Assignment: All records below are to be set down exactly, each character intact.
━━━ Records for this exercise
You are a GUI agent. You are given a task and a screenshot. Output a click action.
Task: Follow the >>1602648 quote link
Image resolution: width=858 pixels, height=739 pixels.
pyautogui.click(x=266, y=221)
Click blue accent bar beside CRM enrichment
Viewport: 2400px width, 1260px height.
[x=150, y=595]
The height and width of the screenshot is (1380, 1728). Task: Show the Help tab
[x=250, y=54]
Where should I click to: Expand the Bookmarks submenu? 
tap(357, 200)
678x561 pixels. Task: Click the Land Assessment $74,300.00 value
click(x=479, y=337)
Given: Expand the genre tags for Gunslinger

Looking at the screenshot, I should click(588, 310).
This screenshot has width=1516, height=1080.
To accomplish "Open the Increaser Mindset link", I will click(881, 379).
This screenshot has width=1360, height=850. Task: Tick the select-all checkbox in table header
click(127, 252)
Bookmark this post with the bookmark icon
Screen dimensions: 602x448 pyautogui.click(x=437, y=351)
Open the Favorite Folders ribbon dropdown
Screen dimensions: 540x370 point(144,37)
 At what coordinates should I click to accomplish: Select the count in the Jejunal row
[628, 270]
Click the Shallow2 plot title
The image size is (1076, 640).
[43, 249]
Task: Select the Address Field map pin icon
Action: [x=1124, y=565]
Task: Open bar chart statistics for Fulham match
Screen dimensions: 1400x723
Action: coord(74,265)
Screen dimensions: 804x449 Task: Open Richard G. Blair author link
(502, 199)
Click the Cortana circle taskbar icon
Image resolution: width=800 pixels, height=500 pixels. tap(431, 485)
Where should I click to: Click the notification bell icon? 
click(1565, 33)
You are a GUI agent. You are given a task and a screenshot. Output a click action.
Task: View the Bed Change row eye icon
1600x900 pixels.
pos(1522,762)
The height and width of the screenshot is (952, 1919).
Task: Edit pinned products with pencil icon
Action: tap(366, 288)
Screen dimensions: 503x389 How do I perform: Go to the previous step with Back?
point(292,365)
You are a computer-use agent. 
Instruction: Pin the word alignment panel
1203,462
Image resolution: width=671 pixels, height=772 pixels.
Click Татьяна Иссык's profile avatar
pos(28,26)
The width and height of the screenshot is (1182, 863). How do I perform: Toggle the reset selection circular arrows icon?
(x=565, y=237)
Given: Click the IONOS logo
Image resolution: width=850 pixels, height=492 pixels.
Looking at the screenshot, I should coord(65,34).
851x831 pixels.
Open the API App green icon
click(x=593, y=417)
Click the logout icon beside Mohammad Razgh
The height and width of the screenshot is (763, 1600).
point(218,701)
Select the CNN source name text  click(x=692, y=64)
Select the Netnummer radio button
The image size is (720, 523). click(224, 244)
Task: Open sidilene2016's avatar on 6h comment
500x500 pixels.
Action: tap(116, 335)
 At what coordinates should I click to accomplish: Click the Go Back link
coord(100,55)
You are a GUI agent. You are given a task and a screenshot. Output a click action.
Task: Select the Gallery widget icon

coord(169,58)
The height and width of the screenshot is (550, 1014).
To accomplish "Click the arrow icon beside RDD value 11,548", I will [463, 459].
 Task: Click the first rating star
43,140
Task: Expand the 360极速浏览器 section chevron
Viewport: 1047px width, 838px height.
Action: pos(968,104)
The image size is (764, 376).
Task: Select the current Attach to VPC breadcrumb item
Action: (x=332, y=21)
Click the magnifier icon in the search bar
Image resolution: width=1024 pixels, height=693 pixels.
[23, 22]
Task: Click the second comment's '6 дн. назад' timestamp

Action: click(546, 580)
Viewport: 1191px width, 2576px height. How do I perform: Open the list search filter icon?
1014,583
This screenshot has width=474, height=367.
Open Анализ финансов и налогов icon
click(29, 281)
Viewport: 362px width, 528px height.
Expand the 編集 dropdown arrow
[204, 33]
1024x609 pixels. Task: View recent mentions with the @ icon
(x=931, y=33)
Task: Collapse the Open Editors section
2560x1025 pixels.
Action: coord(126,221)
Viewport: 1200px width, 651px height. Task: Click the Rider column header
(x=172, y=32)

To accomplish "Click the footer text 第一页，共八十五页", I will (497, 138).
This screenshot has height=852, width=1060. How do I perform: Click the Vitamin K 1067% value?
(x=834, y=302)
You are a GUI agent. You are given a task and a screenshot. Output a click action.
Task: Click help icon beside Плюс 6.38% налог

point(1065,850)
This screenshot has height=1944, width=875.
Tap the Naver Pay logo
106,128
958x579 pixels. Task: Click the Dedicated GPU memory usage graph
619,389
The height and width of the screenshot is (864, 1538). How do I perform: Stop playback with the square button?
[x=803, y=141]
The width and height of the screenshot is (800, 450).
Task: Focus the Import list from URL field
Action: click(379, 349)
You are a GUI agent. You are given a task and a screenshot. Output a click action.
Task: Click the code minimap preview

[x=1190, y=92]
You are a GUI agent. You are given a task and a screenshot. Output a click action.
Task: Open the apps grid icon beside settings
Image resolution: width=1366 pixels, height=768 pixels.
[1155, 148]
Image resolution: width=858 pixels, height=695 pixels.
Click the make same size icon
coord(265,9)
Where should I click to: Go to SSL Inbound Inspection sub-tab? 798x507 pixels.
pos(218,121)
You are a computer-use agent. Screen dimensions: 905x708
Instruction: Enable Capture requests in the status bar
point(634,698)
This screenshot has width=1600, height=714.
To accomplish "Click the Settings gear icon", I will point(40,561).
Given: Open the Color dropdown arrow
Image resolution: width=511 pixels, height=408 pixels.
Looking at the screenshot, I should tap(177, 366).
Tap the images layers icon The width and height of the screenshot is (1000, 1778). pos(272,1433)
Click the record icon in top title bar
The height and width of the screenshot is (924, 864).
━━━━━━
Result of the exercise:
You are a GUI agent. You are given a task and a screenshot. Output a click action.
Task: Follow the >>1602648 quote link
Image resolution: width=858 pixels, height=739 pixels.
pyautogui.click(x=266, y=221)
Click blue accent bar beside CRM enrichment
Viewport: 2400px width, 1260px height.
[x=150, y=595]
The height and width of the screenshot is (1380, 1728). Task: Show the Help tab
[x=250, y=54]
Where should I click to: Expand the Bookmarks submenu? 
tap(357, 200)
678x561 pixels. Task: Click the Land Assessment $74,300.00 value
click(x=479, y=337)
Given: Expand the genre tags for Gunslinger

Looking at the screenshot, I should click(588, 310).
This screenshot has width=1516, height=1080.
To accomplish "Open the Increaser Mindset link", I will click(881, 379).
This screenshot has width=1360, height=850. Task: Tick the select-all checkbox in table header
click(127, 252)
Bookmark this post with the bookmark icon
Screen dimensions: 602x448 pyautogui.click(x=437, y=351)
Open the Favorite Folders ribbon dropdown
Screen dimensions: 540x370 point(144,37)
 At what coordinates should I click to accomplish: Select the count in the Jejunal row
[628, 270]
Click the Shallow2 plot title
The image size is (1076, 640).
[43, 249]
Task: Select the Address Field map pin icon
Action: [x=1124, y=565]
Task: Open bar chart statistics for Fulham match
Screen dimensions: 1400x723
Action: coord(74,265)
Screen dimensions: 804x449 Task: Open Richard G. Blair author link
(502, 199)
Click the Cortana circle taskbar icon
Image resolution: width=800 pixels, height=500 pixels. tap(431, 485)
Where should I click to: Click the notification bell icon? 
click(1565, 33)
You are a GUI agent. You are given a task and a screenshot. Output a click action.
Task: View the Bed Change row eye icon
1600x900 pixels.
pos(1522,762)
The height and width of the screenshot is (952, 1919).
Task: Edit pinned products with pencil icon
Action: tap(366, 288)
Screen dimensions: 503x389 How do I perform: Go to the previous step with Back?
point(292,365)
You are a computer-use agent. 
Instruction: Pin the word alignment panel
1203,462
Image resolution: width=671 pixels, height=772 pixels.
Click Татьяна Иссык's profile avatar
pos(28,26)
The width and height of the screenshot is (1182, 863). How do I perform: Toggle the reset selection circular arrows icon?
(x=565, y=237)
Given: Click the IONOS logo
Image resolution: width=850 pixels, height=492 pixels.
Looking at the screenshot, I should coord(65,34).
851x831 pixels.
Open the API App green icon
click(x=593, y=417)
Click the logout icon beside Mohammad Razgh
The height and width of the screenshot is (763, 1600).
point(218,701)
Select the CNN source name text  click(x=692, y=64)
Select the Netnummer radio button
The image size is (720, 523). click(224, 244)
Task: Open sidilene2016's avatar on 6h comment
500x500 pixels.
Action: tap(116, 335)
 At what coordinates should I click to accomplish: Click the Go Back link
coord(100,55)
You are a GUI agent. You are given a task and a screenshot. Output a click action.
Task: Select the Gallery widget icon

coord(169,58)
The height and width of the screenshot is (550, 1014).
To accomplish "Click the arrow icon beside RDD value 11,548", I will [463, 459].
 Task: Click the first rating star
43,140
Task: Expand the 360极速浏览器 section chevron
Viewport: 1047px width, 838px height.
Action: pos(968,104)
The image size is (764, 376).
Task: Select the current Attach to VPC breadcrumb item
Action: (x=332, y=21)
Click the magnifier icon in the search bar
Image resolution: width=1024 pixels, height=693 pixels.
[23, 22]
Task: Click the second comment's '6 дн. назад' timestamp

Action: click(546, 580)
Viewport: 1191px width, 2576px height. How do I perform: Open the list search filter icon?
1014,583
This screenshot has width=474, height=367.
Open Анализ финансов и налогов icon
click(29, 281)
Viewport: 362px width, 528px height.
Expand the 編集 dropdown arrow
[204, 33]
1024x609 pixels. Task: View recent mentions with the @ icon
(x=931, y=33)
Task: Collapse the Open Editors section
2560x1025 pixels.
Action: coord(126,221)
Viewport: 1200px width, 651px height. Task: Click the Rider column header
(x=172, y=32)

To accomplish "Click the footer text 第一页，共八十五页", I will (497, 138).
This screenshot has height=852, width=1060. How do I perform: Click the Vitamin K 1067% value?
(x=834, y=302)
You are a GUI agent. You are given a task and a screenshot. Output a click action.
Task: Click help icon beside Плюс 6.38% налог

point(1065,850)
This screenshot has height=1944, width=875.
Tap the Naver Pay logo
106,128
958x579 pixels. Task: Click the Dedicated GPU memory usage graph
619,389
The height and width of the screenshot is (864, 1538). How do I perform: Stop playback with the square button?
[x=803, y=141]
The width and height of the screenshot is (800, 450).
Task: Focus the Import list from URL field
Action: click(379, 349)
You are a GUI agent. You are given a task and a screenshot. Output a click action.
Task: Click the code minimap preview

[x=1190, y=92]
You are a GUI agent. You are given a task and a screenshot. Output a click action.
Task: Open the apps grid icon beside settings
Image resolution: width=1366 pixels, height=768 pixels.
[1155, 148]
Image resolution: width=858 pixels, height=695 pixels.
Click the make same size icon
coord(265,9)
Where should I click to: Go to SSL Inbound Inspection sub-tab? 798x507 pixels.
pos(218,121)
You are a computer-use agent. Screen dimensions: 905x708
Instruction: Enable Capture requests in the status bar
point(634,698)
This screenshot has width=1600, height=714.
To accomplish "Click the Settings gear icon", I will point(40,561).
Given: Open the Color dropdown arrow
Image resolution: width=511 pixels, height=408 pixels.
Looking at the screenshot, I should tap(177, 366).
Tap the images layers icon The width and height of the screenshot is (1000, 1778). pos(272,1433)
Click the record icon in top title bar
The height and width of the screenshot is (924, 864).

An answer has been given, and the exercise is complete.